A Person Who Acted As Interpreter To Sir George Cathcart
Actually Told His Excellency That The Language Of The Basutos
Was not capable of expressing the substance of a chief's diplomatic paper,
while every one acquainted with Moshesh, the chief
Who sent it,
well knows that he could in his own tongue have expressed it without study
all over again in three or four different ways. The interpreter
could scarcely have done as much in English.

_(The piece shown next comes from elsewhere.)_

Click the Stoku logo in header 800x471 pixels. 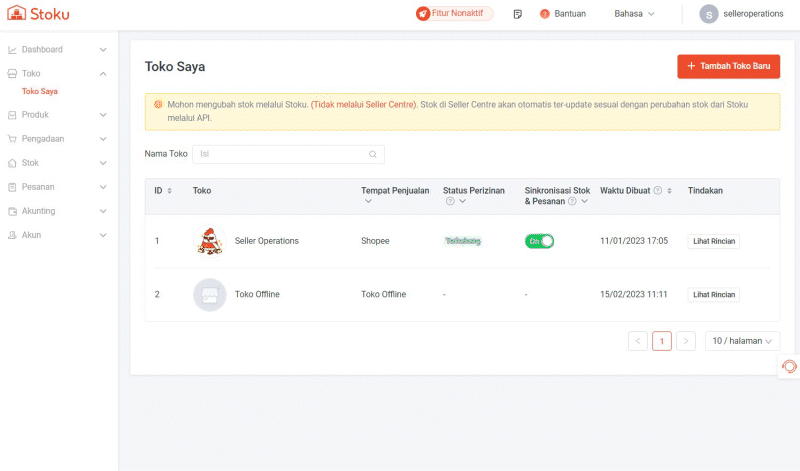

This language both rich and poor speak correctly; there is no vulgar style;
but children have a `patois' of their own, using many words in their play
which men would scorn to repeat. The Bamapela have adopted a click
into their dialect, and a large infusion of the ringing "ny",
which seems to have been for the purpose of preventing others
from understanding them.
The fact of the complete translation of the Bible at a station
seven hundred miles inland from the Cape naturally suggests the question
whether it is likely to be permanently useful, and whether Christianity,
as planted by modern missions, is likely to retain its vitality
without constant supplies of foreign teaching? It would certainly
be no cause for congratulation if the Bechuana Bible seemed at all likely
to meet the fate of Elliot's Choctaw version, a specimen of which
may be seen in the library of one of the American colleges -
as God's word in a language which no living tongue can articulate,
nor living mortal understand; but a better destiny seems in store for this,
for the Sichuana language has been introduced into the new country
beyond Lake Ngami.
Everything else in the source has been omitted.